Les nouvelles certifications sont-elles la réponse ?
Le groupe d’agriculteurs protestataires de Chapman a décidé de tracer sa propre voie. Une coalition d’agriculteurs et de dirigeants de l’industrie a créé le Real Organic Project (ROP), une certification qui fonctionnera comme un « complément » au label biologique de l’USDA. En d’autres termes, elle exige que les exploitations soient certifiées par l’USDA, mais vérifie ensuite qu’elles respectent des normes supplémentaires – comme la fertilité des sols et le bien-être des animaux – que l’organisation estime que l’USDA ne fait pas respecter. ROP a aligné 50 fermes à travers le pays pour lancer la certification, et a déjà inspecté environ la moitié d’entre elles.
Pendant ce temps, la Regenerative Organic Alliance tente de placer la barre encore plus haut avec une nouvelle certification appelée Regenerative Organic Certified (ROC). Rose Marcario, PDG de Patagonia – qui dirige également Patagonia Provisions, fabricant d’aliments emballés comme le saumon fumé et les céréales pour petit-déjeuner – a déclaré que l’idée est née d’une observation : De nombreux producteurs alimentaires avant-gardistes ont commencé à appeler leurs pratiques « régénératrices » pour signifier qu’ils allaient au-delà de l’agriculture biologique. « Ils disaient ‘ ne va pas assez loin, ou vous savez, c’est un obstacle trop important, ou c’est un paratonnerre politique », dit-elle.
Marcario et des collaborateurs comme le PDG de Dr.
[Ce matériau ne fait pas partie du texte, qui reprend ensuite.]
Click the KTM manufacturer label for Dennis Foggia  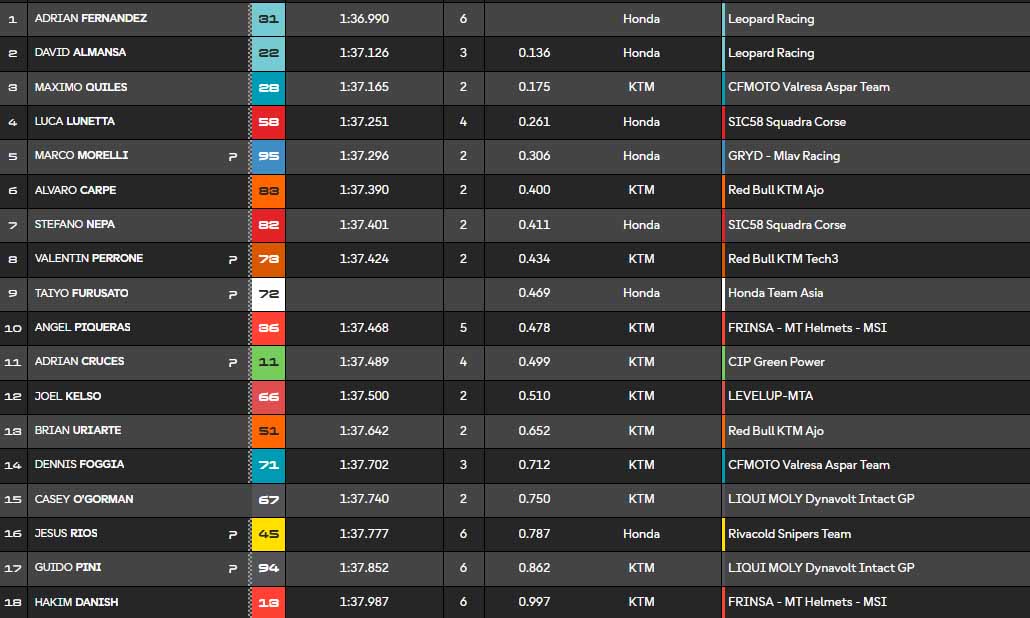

Bronner’s, David Bronner, ne voulaient pas que le terme « régénérateur » cannibalise ce qu’ils considéraient comme son fondement – le biologique – ou qu’il soit ballotté d’une manière qui perdrait son sens. (Si Dr. Bronner’s est connue pour son savon, elle fabrique désormais aussi des produits alimentaires, comme l’huile de coco pour la cuisine). « Nous nous sommes dit qu’il n’y avait pas de mal à mettre en place la plus haute certification de barres qui englobe ces trois piliers : la santé des sols, le bien-être des animaux et l’équité sociale ». dit Marcario. « L’idée est que nous allons régénérer les sols au fil du temps, séquestrer plus de carbone, et donner au client la tranquillité d’esprit que la norme de bien-être animal est le plus haut niveau de certification et que nous fournissons une stabilité économique et une équité aux agriculteurs, aux éleveurs et aux travailleurs. »
Vingt-et-une fermes et marques (sur 80 qui ont postulé) – y compris Patagonia Provisions et Dr. Bronner’s – font maintenant partie du programme pilote 2018. Marcario prévoit que le label de certification ROC apparaîtra dans les rayons des épiceries au début de 2019. « Nous croyons en l’USDA Organic comme base de référence », dit Marcario, « mais nous pensons vraiment que ces pratiques additives sont plus importantes pour la transformation réelle de l’agriculture. »
Mais un épicier déjà confus face à des céréales étiquetées USDA organic, ROP, ROC, non-OGM, et qui sait quel autre acronyme sera-t-il vraiment capable de faire des choix éclairés ? Les défenseurs disent que les certifications, aussi imparfaites soient-elles, restent le meilleur outil pour transmettre rapidement la valeur à un consommateur et égaliser les chances des agriculteurs honnêtes – surtout lorsqu’ils vendent non pas sur un marché de producteurs locaux, mais sur un marché mondial en pleine croissance.
« Il y a de l’argent à faire ; il y a des fortunes à faire », dit Chapman, « et, vous savez, nous ne sommes plus au Kansas. »
Lisa Elaine Held est une journaliste basée à New York qui couvre l’intersection de l’alimentation, de la santé et de la durabilité. Keith Carter est un illustrateur et un designer vivant à Portland, dans l’Oregon.